In Grable , the United States Supreme Court determined that federal-question jurisdiction over state-law claims will lie where the "state law claim necessarily raise[s] a stated federal issue, actually disputed and substantial, which a federal forum may entertain without disturbing any congressionally approved balance of federal and state judicial responsibilities." Id. at 314, 125 S.Ct. 2363. Where these requirements are met, the Supreme Court has held that "jurisdiction is proper because there is a ‘serious federal interest in claiming the advantages thought to be inherent in a federal forum,’ which can be vindicated without disrupting Congress's intended division of labor between state and federal courts." Gunn v. Minton , 568 U.S. 251, 258, 133 S.Ct. 1059, 185 L.Ed.2d 72 (2013) (quoting Grable , 545 U.S. at 313-14, 125 S.Ct. 2363 ).

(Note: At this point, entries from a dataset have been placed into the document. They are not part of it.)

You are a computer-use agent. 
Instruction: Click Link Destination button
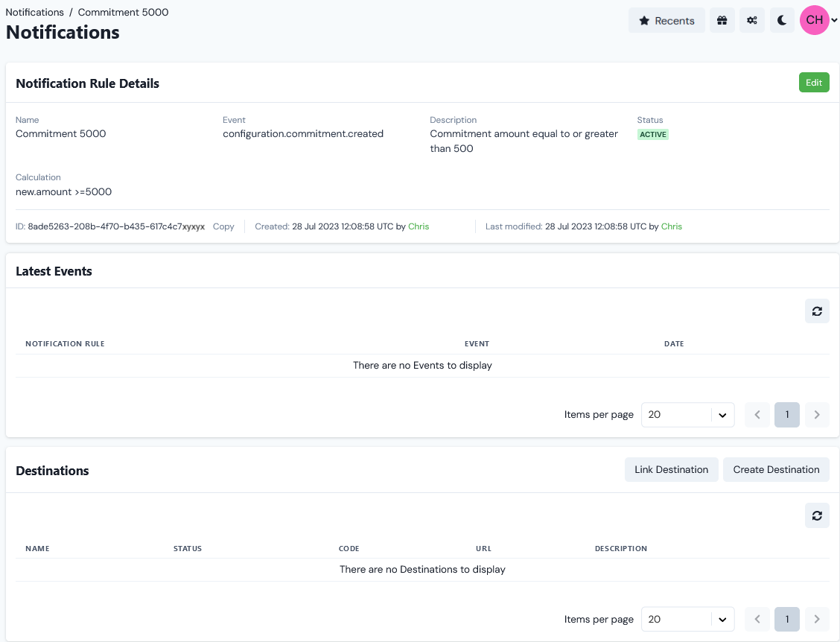671,469
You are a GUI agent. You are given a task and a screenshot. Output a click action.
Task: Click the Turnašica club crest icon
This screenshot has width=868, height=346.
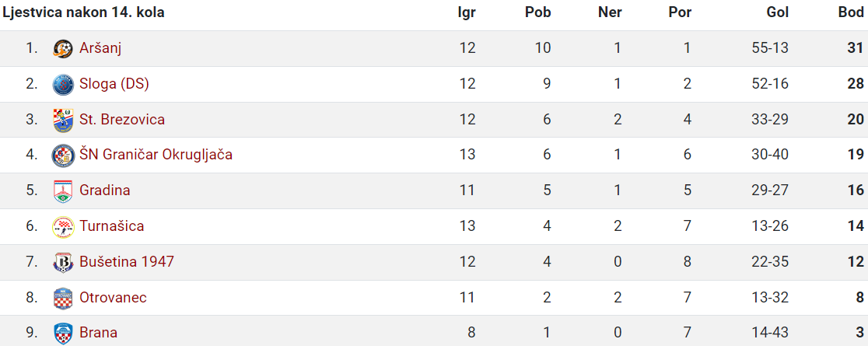click(x=63, y=226)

Observing that substantial-federal-question jurisdiction had been recognized "for nearly 100 years," the Supreme Court identified Smith v. Kansas City Title & Trust Co. , 255 U.S. 180, 41 S.Ct. 243, 65 L.Ed. 577 (1921), where a suit by a shareholder claiming that the defendant corporation could not lawfully buy certain bonds of the National Government because their issuance was unconstitutional, as the "classic example." Grable , 545 U.S. at 312, 125 S.Ct. 2363. Although Missouri law provided the cause of action, the Supreme Court recognized federal-question jurisdiction because the principal issue in the case was the federal constitutionality of the bond issue. Id.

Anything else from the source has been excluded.